Mike W. Waite is a geophysicist with Texaco currently working in Kuwait. He has held positions involving seismic acquisition and processing, development and application of subsurface imaging techniques, prospect evaluation and reservoir characterization with 3-D/4-D seismic data. Mr. Waite holds a BS degree in physics from the University of New Orleans. He is a 1997 SPE Distinguished Lecturer on time-lapse seismic monitoring.

Rusdinadar Sigit is a geophysicist with Caltex Pacific Indonesia. He previously worked as a geophysicist for Amoseas Indonesia in various exploration fields. Mr. Sigit holds a BS degree in geology from ITB University in Indonesia.

Steven D. Jenkins received a bachelor’s in geology (1979) from the University of Tennessee, and a master’s in geophysics from Indiana University in 1981. Since 1992, he has worked as a senior development geophysicist responsible for 3-D seismic interpretation at Caltex Pacific Indonesia in Rumbai. He is currently working on detailed reservoir characterization, seismic sequence analysis and EOR monitoring using time-lapse seismic.

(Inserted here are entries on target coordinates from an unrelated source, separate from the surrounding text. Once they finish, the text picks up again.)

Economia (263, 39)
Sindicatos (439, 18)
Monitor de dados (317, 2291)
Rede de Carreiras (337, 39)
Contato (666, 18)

Michel F. Bee received a bachelor’s degree (1974) in general science and a master’s (1976) in civil engineering from the University of Poitiers, France, and a master’s (1979) and a Ph.D. (1984) in geophysics from Oregon State University. He is currently a staff geophysicist for Chevron Nigeria Ltd. in Lagos. His applied research interests include all areas of geophysics with a current emphasis on 3-D designing, multi-component analysis and EOR monitoring. He is a member of SEG and EAEG.